Instead, he gathered his thoughts and spoke. “It’s an ancient cautionary tale. I always enjoyed him, though—Coriolanus. I enjoy his fighting spirit.”

Eva gave him a smirk, but it wasn’t bitter like yesterday’s—this was more playful. “You, enjoying the warrior archetype? Color me shocked.”

“And I enjoy how he doesn’t let the shitty decisions of his superiors sway him from what he knows he has to do,” said Will. As the words came out of his mouth, he realized exactly why he liked Coriolanus, really. Doing a little hero worship of yourself, are we?

“He does have some of the best speeches,” said Eva.

Will nodded. “So did Volumnia. Such a supportive mother.”

Eva let out a cackle. “Supportive? She encouraged his aggression! She almost ruined him.”

Will shrugged. “At least she understood how he felt. My favorite line from that wasn’t one of the big characters, anyway.”

“Oh?” The eyebrow raised on Eva’s face was a challenge, Will could see. With a cocky half-smile, he heartily accepted.

“ ‘Let me have war, say I: it exceeds peace as far as day does night; it's spritely, waking, audible, and full of vent. Peace is a very apoplexy, lethargy; mulled, deaf, sleepy, insensible; a getter of more bastard children than war's a destroyer of men.’ ” He took a drink of coffee and watched with satisfaction as Eva’s smile widened with every word.

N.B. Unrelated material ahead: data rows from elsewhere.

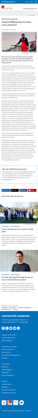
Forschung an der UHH (9, 347)
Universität (5, 364)
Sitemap (15, 309)
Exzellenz (5, 367)
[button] (28, 2)
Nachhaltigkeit (6, 370)
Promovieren (6, 352)
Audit (9, 401)
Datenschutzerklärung (25, 307)
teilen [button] (6, 190)
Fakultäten (5, 372)
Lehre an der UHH (7, 349)
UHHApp (4, 387)
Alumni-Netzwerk (7, 375)
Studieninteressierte (8, 338)
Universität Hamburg (8, 2)
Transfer (4, 358)
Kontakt (4, 381)
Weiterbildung (6, 341)
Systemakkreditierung (21, 401)
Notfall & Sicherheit (8, 390)
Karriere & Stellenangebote (11, 355)
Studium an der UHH (8, 335)
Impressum (13, 307)
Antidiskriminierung (8, 393)
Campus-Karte (6, 384)
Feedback (4, 307)
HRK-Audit (14, 402)
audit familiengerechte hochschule (4, 402)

She was quiet for a good long moment after he finished, like she was drinking it in. “Of course that’s your favorite,” she said softly. She shook her head at him and laughed, then got up from her chair and went to refill her coffee. Her bare thighs walked right by Will within touching distance, and he felt his cock ache against his jeans when he smelled her body wash.

It only got worse when she came back and stood in front of him instead of sitting in her chair. Will had to practically rip his gaze away from the flesh of her legs just begging to be touched to look up at her face. The expression she wore said she probably didn’t even realize what she was doing, and somehow that made it sexier to Will.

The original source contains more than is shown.